== Text block ==
======
The penalties consultation consists of seven separate questions that can be broadly divided into two parts. The first section introduces a series of proposals for reform of the existing framework of penalties. In contrast, the second explores more ambitious “alternative approaches” that warrant particularly close consideration as a hint towards HMRC’s preferred direction of travel.

 

Reforms to the existing system

A range of proposals is currently under discussion. Although the consultation tries to bundle these together under the shared concepts of reworking legislative simplicity and improving incentives, the specific items range wildly in their scope and degree of ambition.

The proposals include:

  • Penalty reductions for disclosure: This is focused on simplifying the process and providing incentives for taxpayers to make more and better disclosures. Maximum penalty reductions for late disclosures (giving rise to a minimum 10% penalty) would be revised to encourage such disclosures, even if they take place more than three years after the inaccuracy.
======
== Challenge ==
List every cardinal number and percentage that appears in the penalties consultation text, and say what each one counts or measures. The data below comes from a separate source and is unrelated to the text on the penalties consultation.

== Material supplied ==
======
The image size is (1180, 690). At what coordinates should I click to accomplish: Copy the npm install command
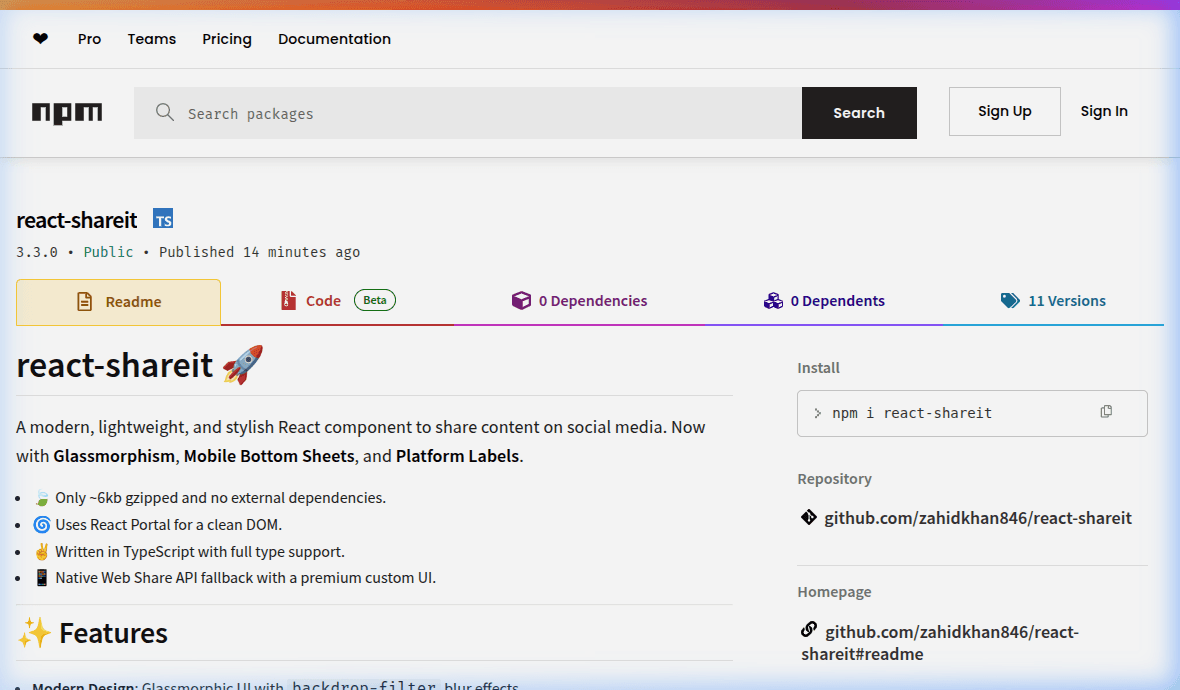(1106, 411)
======
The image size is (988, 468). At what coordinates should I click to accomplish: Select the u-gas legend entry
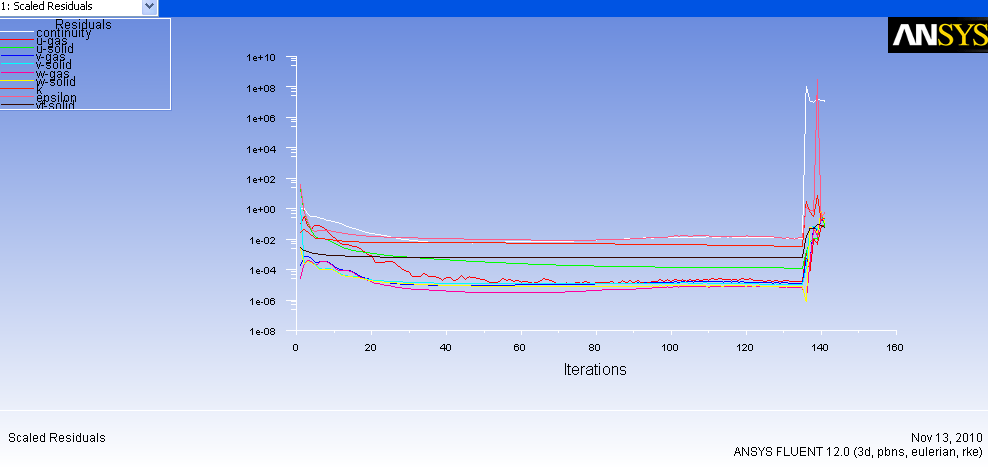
======
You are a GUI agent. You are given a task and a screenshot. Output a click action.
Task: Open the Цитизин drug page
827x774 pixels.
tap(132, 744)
======
== Result ==
- Seven: the separate questions in the penalties consultation
- Two: the broad parts those questions divide into
- 10%: the minimum penalty for late disclosures
- Three: the years after the inaccuracy